Bubbling with talent and experience, Dalston Cola creators Steve Wilson and Duncan O’Brien previously worked together at the White Hart on Stoke Newington High Street and formed a partnership to get serious about this fizzy drink.
I had my first taste of the distinctive Dalston Cola at the end of 2011, at The Russet on Amhurst Terrace (another of Wilson’s ventures). It was at Passing Clouds, however, that he first had the idea. Customers were regularly asking for big brand cola and, not wanting to disappoint them any longer, he researched recipes and processes to concoct an upstart challenger to ‘the real thing’.
Wilson and O’Brien’s energy was reflected in the revellers hailing the official arrival of this new drink, milling around the black-and-white tiles of the dancefloor. With a DJ set and live music, this was billed as a pop-up party but it was no secret that the launch was business. The duo needed no encouragement to discuss both the product and their know-how, keen to spread the word of this lovely London cola far and wide.
Having clearly captured hearts and minds in Hackney, Dalston Cola is now looking to court investors, secure a bottling plant and scale up its operations. They have already attracted interest, with German and Italian inquirers making contact with the beverage boys.
How did these individuals on the continent hear about East London’s hottest recipe for refreshment? “I don’t know!” said Wilson, wide-eyed, shaking his head with a wry smile.
Many continue to fear for new products and businesses but in this case you could point to The Russet, a creative café started with spontaneity and shy of footfall, which Wilson says is proving popular through providing barbecues on Saturday and sumptuous Sunday roasts.
Tasting more like cola bottle sweets than other similar soft drinks, Dalston Cola could stand out in the sector. As a big year for everything British and an ongoing love of that what’s local, it might be capable of sweeping the city, leading to more success for Wilson.
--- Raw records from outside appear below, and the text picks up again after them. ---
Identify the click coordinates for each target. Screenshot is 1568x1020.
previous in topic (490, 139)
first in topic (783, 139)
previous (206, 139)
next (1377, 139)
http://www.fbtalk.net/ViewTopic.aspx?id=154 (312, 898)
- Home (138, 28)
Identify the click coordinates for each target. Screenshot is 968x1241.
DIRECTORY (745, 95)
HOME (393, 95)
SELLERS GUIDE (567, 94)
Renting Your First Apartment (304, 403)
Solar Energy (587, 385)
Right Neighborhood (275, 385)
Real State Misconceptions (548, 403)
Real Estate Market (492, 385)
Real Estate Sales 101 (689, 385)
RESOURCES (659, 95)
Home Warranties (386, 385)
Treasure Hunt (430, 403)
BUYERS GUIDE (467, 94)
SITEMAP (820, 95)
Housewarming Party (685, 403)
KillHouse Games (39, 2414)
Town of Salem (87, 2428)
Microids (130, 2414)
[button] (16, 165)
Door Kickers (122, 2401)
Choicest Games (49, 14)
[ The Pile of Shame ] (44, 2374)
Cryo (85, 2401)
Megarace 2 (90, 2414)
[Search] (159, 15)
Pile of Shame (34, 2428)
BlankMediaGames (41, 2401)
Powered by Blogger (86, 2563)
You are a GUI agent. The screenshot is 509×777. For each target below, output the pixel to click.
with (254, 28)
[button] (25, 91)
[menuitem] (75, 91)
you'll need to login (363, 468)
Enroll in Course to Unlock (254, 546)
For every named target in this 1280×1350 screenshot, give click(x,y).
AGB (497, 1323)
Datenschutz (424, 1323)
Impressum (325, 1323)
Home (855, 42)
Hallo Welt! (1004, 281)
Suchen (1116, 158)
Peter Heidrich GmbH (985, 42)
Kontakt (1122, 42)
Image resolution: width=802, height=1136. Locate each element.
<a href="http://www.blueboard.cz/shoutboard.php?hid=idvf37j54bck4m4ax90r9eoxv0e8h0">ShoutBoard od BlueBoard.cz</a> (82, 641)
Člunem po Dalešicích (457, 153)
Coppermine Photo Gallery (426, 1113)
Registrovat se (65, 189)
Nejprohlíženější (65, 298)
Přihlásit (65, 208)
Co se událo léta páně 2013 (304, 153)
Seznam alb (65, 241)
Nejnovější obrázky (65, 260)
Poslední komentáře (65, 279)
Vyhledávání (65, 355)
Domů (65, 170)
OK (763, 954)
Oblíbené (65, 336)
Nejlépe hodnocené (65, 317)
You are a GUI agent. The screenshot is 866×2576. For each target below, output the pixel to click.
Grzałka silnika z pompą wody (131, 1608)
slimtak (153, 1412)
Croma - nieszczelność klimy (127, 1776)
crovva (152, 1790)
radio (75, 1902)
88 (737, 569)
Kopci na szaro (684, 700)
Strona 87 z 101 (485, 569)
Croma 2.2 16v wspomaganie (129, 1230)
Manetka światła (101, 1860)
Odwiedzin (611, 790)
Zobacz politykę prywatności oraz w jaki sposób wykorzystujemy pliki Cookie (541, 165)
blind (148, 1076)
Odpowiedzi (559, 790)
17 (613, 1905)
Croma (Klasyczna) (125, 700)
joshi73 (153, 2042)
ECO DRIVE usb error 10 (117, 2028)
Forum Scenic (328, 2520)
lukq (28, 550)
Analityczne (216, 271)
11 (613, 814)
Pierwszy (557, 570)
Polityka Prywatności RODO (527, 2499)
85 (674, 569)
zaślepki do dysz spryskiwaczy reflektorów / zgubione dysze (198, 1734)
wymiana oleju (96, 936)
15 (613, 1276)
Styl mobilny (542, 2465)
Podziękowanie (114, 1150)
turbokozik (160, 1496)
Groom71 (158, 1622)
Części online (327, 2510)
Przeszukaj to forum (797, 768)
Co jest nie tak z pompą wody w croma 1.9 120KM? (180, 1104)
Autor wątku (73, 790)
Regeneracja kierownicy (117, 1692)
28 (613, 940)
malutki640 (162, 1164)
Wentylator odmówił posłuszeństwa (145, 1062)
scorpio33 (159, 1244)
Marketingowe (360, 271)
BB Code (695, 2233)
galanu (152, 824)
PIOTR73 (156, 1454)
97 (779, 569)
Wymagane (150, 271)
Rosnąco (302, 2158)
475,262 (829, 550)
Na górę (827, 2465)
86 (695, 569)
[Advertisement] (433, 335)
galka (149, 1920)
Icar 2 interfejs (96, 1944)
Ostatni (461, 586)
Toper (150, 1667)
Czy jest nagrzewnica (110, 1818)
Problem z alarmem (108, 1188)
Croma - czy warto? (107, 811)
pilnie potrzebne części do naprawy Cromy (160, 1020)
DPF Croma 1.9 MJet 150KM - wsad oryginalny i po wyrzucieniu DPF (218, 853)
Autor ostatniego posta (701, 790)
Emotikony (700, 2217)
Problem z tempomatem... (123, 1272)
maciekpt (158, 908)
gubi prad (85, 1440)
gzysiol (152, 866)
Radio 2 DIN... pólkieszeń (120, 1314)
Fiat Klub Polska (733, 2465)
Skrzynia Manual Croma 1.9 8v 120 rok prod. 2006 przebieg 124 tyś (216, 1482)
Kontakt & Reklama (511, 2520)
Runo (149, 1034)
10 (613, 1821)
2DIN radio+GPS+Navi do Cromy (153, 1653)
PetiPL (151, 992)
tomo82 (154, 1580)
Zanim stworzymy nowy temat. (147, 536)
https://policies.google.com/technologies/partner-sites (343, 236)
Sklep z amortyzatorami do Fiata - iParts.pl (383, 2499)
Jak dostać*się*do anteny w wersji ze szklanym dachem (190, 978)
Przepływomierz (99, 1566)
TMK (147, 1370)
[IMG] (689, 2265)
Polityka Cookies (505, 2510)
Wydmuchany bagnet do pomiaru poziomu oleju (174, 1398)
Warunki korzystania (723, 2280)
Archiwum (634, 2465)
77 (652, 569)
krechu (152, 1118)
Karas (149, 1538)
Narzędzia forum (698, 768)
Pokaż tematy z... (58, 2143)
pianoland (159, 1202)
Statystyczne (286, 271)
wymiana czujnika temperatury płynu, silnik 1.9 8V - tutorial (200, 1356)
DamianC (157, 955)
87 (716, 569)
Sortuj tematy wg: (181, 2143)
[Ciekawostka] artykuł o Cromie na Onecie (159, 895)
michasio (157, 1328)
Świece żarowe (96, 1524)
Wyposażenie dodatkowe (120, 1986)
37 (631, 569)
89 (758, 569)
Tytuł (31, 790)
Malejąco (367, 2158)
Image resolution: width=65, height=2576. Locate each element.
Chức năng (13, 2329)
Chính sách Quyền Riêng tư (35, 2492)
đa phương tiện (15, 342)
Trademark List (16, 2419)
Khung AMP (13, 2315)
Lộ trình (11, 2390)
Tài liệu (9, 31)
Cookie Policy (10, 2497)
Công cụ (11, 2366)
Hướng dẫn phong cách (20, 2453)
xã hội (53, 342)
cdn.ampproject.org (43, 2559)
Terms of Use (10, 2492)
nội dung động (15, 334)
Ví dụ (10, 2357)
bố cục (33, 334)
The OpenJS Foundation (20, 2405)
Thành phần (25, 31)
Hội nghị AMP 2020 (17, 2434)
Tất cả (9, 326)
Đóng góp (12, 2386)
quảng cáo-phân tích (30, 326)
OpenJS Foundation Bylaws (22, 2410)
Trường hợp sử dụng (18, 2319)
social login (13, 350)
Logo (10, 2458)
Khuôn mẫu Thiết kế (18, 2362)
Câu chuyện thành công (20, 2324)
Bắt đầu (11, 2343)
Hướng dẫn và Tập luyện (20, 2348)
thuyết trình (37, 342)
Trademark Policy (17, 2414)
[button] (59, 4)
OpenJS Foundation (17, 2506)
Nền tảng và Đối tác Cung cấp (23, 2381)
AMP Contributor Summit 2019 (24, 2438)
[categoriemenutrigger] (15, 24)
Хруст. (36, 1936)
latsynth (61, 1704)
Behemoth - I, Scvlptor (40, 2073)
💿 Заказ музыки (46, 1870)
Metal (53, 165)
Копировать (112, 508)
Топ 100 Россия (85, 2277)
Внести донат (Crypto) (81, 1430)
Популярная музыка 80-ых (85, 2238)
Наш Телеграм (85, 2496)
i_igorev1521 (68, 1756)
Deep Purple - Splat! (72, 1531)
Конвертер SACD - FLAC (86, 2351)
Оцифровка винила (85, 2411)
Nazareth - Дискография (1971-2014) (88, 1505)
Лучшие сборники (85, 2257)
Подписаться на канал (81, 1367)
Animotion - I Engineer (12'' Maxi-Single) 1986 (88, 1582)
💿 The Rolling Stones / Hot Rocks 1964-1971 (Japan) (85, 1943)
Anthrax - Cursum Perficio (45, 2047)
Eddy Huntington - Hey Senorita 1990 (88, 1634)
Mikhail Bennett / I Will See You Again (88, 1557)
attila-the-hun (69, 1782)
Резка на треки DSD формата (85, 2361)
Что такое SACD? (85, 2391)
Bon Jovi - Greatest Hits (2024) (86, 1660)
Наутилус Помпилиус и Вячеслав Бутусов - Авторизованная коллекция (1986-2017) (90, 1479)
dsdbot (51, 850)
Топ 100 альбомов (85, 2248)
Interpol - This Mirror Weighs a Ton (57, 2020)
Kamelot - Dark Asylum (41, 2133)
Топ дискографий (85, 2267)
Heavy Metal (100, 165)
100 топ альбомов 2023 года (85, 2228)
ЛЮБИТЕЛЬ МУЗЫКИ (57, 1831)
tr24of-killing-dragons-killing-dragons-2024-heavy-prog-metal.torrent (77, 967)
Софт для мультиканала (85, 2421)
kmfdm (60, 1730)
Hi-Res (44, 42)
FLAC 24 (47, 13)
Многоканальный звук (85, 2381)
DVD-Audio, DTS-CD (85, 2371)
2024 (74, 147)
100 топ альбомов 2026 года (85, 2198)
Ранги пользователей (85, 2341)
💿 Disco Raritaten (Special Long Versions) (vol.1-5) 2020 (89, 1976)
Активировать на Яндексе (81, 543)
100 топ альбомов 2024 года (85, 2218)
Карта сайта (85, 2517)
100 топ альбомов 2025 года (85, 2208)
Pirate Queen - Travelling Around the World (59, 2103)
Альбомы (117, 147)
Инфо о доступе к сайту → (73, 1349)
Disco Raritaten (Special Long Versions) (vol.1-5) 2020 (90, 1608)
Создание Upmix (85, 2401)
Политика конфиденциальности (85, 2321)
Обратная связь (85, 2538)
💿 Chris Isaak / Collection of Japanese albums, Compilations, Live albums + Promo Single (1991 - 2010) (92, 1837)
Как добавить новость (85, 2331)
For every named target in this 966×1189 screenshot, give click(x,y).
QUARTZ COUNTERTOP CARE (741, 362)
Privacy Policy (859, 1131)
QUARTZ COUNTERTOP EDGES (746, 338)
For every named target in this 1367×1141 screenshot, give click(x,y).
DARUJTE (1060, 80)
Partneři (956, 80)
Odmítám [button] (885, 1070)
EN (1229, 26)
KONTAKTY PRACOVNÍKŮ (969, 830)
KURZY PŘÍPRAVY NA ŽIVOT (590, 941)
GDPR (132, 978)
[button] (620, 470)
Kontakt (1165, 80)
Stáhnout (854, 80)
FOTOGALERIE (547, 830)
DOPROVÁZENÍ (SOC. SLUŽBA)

Made with cola nuts from Ridley Road Market and, where possible, delivered by bicycle, Dalston Cola is currently available online and at a small number of establishments in the borough, including Passing Clouds, The Russet and Vortex.
The Arcola Theatre, Wilson says, is having an overhaul of its bar and is also in talks about stocking the drink. Both parties humouring my suggestion of renaming it ‘Ar Cola’ in that location does sadly seem unlikely.